DATA FOR PROCESSING
--- --- ---
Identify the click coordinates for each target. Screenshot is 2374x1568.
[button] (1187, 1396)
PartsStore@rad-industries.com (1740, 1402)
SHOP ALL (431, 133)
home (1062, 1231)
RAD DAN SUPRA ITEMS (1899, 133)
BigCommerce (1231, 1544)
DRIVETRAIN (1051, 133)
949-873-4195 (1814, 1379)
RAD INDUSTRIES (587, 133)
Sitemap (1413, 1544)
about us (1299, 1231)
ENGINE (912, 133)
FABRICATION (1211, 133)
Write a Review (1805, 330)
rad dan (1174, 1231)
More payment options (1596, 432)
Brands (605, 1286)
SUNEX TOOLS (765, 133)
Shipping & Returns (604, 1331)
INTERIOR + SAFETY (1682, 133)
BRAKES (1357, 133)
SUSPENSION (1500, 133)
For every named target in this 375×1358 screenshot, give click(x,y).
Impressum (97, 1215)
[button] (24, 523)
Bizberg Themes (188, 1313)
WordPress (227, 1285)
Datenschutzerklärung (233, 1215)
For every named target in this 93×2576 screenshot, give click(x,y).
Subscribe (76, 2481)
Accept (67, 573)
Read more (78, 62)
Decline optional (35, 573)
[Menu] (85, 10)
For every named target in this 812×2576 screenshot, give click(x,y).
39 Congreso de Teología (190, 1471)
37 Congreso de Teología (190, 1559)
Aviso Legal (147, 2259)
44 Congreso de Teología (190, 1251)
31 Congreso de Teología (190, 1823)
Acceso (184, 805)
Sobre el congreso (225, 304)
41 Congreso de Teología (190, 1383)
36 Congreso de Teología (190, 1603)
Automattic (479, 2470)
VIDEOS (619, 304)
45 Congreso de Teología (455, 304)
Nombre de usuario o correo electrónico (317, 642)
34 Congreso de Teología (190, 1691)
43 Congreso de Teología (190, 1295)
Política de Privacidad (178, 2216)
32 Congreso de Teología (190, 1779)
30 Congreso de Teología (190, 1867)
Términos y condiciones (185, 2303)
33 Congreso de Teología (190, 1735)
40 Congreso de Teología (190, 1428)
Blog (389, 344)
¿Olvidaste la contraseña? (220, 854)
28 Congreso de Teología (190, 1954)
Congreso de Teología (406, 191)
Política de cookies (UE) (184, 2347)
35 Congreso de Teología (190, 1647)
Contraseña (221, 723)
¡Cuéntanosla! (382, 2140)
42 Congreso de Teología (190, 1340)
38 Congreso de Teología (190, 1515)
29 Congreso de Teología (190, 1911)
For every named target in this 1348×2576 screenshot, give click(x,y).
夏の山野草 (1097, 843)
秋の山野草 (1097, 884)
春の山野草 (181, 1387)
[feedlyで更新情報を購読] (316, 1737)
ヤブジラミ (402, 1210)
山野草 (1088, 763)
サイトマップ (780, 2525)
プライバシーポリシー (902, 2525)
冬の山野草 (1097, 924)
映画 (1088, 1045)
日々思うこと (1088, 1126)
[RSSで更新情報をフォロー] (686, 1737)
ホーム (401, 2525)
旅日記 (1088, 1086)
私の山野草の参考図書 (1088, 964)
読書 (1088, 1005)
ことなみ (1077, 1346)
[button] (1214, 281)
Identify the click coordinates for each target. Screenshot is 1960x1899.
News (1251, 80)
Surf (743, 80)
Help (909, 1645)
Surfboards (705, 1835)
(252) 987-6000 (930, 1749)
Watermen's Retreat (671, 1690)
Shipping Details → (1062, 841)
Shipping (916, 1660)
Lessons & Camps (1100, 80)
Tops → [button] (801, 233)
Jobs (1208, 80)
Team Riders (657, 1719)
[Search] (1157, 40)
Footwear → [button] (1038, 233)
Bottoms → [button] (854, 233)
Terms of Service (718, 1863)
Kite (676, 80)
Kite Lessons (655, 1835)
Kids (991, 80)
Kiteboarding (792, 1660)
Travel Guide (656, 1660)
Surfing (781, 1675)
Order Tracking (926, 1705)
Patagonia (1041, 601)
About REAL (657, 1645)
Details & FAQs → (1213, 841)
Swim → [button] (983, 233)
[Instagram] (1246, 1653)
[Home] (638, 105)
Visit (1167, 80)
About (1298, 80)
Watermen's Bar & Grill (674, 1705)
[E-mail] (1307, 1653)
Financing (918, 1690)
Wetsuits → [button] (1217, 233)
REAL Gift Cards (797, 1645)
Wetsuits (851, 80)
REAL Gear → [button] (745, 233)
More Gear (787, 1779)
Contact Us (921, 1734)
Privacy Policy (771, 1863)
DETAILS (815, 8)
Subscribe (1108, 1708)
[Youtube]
--- --- ---
EXERCISE AIM
Locate "Screenshot is 1960x1899." in the data above. Then repeat, exactly, its line and each line after it through the last, adding nothing.

ANSWER BELOW
Identify the click coordinates for each target. Screenshot is 1960x1899.
News (1251, 80)
Surf (743, 80)
Help (909, 1645)
Surfboards (705, 1835)
(252) 987-6000 (930, 1749)
Watermen's Retreat (671, 1690)
Shipping Details → (1062, 841)
Shipping (916, 1660)
Lessons & Camps (1100, 80)
Tops → [button] (801, 233)
Jobs (1208, 80)
Team Riders (657, 1719)
[Search] (1157, 40)
Footwear → [button] (1038, 233)
Bottoms → [button] (854, 233)
Terms of Service (718, 1863)
Kite (676, 80)
Kite Lessons (655, 1835)
Kids (991, 80)
Kiteboarding (792, 1660)
Travel Guide (656, 1660)
Surfing (781, 1675)
Order Tracking (926, 1705)
Patagonia (1041, 601)
About REAL (657, 1645)
Details & FAQs → (1213, 841)
Swim → [button] (983, 233)
[Instagram] (1246, 1653)
[Home] (638, 105)
Visit (1167, 80)
About (1298, 80)
Watermen's Bar & Grill (674, 1705)
[E-mail] (1307, 1653)
Financing (918, 1690)
Wetsuits → [button] (1217, 233)
REAL Gift Cards (797, 1645)
Wetsuits (851, 80)
REAL Gear → [button] (745, 233)
More Gear (787, 1779)
Contact Us (921, 1734)
Privacy Policy (771, 1863)
DETAILS (815, 8)
Subscribe (1108, 1708)
[Youtube]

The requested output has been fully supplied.